> _What to produce_
Pick out the lines below with "computer" and list them.
[Extracted data Boundary: Start]
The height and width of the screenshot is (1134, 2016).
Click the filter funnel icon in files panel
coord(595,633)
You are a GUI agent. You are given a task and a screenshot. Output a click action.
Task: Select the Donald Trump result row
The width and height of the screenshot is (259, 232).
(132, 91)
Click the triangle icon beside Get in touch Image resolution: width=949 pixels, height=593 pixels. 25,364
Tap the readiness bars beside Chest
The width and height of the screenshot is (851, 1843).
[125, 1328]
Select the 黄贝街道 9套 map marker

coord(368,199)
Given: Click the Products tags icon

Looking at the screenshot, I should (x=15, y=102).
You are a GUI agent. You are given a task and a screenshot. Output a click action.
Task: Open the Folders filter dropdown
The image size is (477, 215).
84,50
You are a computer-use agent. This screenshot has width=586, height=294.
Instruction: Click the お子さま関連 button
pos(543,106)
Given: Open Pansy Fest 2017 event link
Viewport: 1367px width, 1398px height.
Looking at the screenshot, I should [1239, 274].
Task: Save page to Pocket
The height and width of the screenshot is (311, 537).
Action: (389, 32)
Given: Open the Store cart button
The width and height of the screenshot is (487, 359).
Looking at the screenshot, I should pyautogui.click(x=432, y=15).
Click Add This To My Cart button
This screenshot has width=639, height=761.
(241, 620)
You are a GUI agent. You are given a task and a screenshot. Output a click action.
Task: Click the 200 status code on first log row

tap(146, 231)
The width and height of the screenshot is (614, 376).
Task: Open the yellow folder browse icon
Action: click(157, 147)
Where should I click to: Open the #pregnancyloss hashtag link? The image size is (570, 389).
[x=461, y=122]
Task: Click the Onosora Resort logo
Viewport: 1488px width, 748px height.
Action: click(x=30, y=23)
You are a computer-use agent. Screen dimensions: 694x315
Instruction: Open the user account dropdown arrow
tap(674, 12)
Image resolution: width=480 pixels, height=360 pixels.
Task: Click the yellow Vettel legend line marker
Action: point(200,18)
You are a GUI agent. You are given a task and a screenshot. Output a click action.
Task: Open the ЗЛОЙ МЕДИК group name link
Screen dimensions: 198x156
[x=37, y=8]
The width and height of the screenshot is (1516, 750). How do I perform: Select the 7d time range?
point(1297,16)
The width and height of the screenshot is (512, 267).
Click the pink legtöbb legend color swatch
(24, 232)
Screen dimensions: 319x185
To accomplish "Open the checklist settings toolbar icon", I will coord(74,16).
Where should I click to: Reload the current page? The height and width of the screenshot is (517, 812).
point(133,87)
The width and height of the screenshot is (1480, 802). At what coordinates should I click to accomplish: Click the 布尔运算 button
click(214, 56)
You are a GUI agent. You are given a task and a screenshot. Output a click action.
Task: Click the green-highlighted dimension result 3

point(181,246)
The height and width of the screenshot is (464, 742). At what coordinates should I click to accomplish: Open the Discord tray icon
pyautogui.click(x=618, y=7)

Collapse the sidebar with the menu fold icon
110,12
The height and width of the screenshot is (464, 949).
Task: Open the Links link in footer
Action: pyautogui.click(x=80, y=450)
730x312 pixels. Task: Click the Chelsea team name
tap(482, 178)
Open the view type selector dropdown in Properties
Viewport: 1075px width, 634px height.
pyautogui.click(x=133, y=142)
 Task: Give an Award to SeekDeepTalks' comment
[Extracted data Boundary: End]
> _Response_
You are a computer-use agent. This screenshot has width=586, height=294.
You are a computer-use agent. Screen dimensions: 694x315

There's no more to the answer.